Even in our unstable world and changeable times, there is still one eternal question, which is “What to do?” Namely, what to do if you are a university graduate? And what's your plan if you're going to be a translator after graduation? Last week, Lingvista took part in several industry events doing our best to help students clear things up about their future profession.
Do you remember the sad joke about a graduate who should have at least ten years of experience in their CV to become eligible for a good job? This joke doesn't work for our company. When we have an open position and post relevant updates, we always leave a notification: young specialists are welcome. We offer opportunities for work practice, keep in touch with graduates and therefore have a clear vision of the perspectives for such cooperation. It appeared to be interesting for the Translation Teachers' Association, as they invited us, as potential employers, to participate in their events held together with the Tomsk State University.
On May 16, participants from the translation industry and university professors from all over the country arranged a round table discussion. Which skills and knowledge should a young translator possess by their graduation? What lacks graduates when it comes to real working tasks? Perhaps, this discussion will affect changes to study programmes at faculties of foreign languages, and the graduates will be better prepared for their future employment. No doubt that it will make life easier for their future employers as well!

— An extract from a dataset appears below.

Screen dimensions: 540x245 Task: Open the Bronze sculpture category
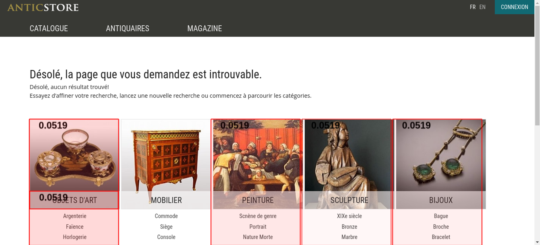click(349, 227)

The next day, May 17, there was a network session involving students and potential employers, where they could meet each other in person. Students from Tomsk, Novosibirsk, Vladivostok, Saint Petersburg, and other Russian cities watched presentations about various translation companies, learned about the modern needs of the industry, noted emails they could send their applications to for work practice, and asked burning questions. Is on-site interpretation still an option? (Spoiler: It is, we arrange interpretation projects in the cities of Russia and abroad, as we used to.) Should everyone immediately give it all up and start learning Chinese? (Spoiler: No way!) Is it true that interpretation jobs are mostly assigned to male interpreters? (Spoiler: They are assigned to those who pass input testing successfully and prove themselves reliable specialists.)
We are certain that being a part of such events is not only useful but also inspiring. It’s great to see the aspiration and genuine engagement in both students and teachers! It proves that the developing translation industry has a bright future. By the way, as recent as last week some study programmes of the TSU have passed another international accreditation. Being invited by the university, we had a word with the commission of experts from Russia and China and shared our experience of cooperation with students and graduates from the TSU.
Meanwhile, the busy month of May goes on! Lingvista sends best wishes: may students pass their exams smoothly, may professors be proud of their students’ success, and may we be involved in new amazing meetings, projects and events.